- _Pixel coordinate grounding data_
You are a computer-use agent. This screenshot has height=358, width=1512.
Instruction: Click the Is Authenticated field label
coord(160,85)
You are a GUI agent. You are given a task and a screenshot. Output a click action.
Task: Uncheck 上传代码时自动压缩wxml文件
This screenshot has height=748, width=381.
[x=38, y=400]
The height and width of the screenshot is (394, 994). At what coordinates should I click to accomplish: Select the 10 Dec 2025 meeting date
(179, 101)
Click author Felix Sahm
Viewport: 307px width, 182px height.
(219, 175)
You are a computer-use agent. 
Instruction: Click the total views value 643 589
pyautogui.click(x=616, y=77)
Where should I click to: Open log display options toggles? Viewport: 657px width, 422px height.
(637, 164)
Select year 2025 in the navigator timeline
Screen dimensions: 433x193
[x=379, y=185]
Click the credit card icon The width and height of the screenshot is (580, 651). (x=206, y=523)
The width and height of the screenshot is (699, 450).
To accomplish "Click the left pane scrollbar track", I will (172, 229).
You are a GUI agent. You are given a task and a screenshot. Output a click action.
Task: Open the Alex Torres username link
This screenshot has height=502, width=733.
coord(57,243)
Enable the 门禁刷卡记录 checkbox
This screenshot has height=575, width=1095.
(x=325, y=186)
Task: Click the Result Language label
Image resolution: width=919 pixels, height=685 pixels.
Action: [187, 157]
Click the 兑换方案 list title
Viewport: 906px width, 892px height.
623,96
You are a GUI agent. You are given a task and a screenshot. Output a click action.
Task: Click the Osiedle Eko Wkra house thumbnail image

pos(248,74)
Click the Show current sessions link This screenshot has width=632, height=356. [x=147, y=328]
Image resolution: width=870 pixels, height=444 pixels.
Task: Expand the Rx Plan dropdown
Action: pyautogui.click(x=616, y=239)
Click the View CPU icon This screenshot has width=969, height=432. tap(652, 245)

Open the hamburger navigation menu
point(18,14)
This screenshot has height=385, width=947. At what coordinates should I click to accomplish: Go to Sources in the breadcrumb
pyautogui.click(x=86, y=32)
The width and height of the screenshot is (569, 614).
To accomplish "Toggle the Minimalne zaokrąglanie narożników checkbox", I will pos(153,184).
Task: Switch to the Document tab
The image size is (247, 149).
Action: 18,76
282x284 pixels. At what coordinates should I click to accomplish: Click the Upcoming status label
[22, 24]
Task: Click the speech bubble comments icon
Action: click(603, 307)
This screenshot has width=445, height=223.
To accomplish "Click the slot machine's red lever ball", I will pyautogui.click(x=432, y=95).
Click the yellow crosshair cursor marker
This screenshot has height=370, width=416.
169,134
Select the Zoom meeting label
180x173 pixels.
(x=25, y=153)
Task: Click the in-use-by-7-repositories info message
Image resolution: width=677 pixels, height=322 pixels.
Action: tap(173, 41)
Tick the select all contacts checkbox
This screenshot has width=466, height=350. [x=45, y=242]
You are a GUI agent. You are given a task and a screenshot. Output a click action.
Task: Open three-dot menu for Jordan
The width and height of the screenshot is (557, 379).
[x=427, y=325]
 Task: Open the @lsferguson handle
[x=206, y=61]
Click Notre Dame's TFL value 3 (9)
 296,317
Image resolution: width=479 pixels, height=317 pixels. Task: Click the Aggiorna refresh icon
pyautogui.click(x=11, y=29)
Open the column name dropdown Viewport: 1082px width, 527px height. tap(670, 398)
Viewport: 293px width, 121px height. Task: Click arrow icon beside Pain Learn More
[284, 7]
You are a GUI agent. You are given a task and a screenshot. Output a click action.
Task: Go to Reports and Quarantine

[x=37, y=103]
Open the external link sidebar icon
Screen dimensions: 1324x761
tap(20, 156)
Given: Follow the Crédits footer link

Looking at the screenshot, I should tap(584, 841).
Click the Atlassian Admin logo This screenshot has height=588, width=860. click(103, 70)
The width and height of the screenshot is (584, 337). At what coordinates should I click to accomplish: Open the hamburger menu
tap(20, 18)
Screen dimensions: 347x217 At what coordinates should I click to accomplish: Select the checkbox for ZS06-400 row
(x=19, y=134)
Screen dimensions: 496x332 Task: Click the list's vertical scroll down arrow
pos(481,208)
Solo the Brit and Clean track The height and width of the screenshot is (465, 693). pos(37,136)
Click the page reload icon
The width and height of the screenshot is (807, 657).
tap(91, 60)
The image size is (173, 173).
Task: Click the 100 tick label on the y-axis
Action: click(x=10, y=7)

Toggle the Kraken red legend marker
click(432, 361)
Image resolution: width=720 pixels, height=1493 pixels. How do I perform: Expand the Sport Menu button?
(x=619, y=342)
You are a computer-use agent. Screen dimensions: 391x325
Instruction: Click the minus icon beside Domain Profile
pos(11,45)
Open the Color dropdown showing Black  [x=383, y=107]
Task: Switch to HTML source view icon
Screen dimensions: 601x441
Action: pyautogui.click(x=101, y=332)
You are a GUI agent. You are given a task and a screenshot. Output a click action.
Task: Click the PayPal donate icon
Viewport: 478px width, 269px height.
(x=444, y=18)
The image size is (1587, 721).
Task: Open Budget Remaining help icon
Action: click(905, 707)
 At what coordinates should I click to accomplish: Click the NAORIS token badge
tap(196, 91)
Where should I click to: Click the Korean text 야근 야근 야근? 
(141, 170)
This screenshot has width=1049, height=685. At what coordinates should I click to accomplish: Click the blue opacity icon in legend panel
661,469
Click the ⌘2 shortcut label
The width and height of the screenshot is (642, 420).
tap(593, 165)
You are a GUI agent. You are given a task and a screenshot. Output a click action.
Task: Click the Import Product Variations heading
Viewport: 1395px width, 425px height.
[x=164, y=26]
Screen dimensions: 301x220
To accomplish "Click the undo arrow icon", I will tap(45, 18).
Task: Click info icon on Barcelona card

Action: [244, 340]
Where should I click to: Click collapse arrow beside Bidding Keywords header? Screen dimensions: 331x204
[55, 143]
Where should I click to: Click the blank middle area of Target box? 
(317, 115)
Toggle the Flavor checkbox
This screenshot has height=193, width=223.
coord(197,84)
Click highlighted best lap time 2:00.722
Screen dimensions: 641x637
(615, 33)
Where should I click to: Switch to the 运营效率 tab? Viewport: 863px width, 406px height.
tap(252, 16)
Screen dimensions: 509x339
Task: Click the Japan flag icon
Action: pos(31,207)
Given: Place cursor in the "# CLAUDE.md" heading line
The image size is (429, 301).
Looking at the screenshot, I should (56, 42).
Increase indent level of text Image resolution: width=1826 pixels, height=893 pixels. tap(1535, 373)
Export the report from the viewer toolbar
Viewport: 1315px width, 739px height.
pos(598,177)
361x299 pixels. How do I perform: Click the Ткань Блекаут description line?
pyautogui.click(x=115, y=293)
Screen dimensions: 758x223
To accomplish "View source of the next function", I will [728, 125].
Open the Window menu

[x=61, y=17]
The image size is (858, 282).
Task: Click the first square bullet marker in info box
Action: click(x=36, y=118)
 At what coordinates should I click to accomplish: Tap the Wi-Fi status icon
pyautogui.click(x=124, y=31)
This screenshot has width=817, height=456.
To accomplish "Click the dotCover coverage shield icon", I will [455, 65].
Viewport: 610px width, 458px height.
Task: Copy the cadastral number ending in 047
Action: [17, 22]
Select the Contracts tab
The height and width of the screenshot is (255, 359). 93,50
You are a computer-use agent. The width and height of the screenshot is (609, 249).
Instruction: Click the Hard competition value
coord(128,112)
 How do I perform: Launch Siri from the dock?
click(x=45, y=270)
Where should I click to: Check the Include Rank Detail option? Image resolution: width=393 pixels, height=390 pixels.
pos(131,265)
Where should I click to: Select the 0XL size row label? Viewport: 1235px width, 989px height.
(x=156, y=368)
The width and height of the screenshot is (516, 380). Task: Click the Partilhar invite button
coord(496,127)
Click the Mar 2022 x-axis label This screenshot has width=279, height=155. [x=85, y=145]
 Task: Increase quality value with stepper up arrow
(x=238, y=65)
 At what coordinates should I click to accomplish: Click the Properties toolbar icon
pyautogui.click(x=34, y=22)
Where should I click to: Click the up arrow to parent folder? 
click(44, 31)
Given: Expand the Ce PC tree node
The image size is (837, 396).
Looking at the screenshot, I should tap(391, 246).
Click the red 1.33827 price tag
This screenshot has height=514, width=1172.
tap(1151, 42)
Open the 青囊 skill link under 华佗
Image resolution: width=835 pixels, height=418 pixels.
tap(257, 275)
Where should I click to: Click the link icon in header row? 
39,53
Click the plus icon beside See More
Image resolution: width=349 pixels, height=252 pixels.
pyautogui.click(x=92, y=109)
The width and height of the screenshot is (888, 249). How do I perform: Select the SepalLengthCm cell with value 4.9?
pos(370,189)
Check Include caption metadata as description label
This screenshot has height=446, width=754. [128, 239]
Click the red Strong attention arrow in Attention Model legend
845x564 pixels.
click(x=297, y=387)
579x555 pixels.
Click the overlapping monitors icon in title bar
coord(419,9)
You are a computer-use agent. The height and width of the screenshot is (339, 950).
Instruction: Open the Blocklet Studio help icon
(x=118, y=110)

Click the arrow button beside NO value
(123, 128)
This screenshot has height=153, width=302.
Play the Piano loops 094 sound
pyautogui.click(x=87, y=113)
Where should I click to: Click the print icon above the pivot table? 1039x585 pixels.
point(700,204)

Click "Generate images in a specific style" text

- _DIRECTIONS FOR THIS TASK_
Look through the entries above, and wherever a line holds the string "heading", copy it.

- _OUTPUT FOR THIS TASK_
Task: Click the Import Product Variations heading
Given: Place cursor in the "# CLAUDE.md" heading line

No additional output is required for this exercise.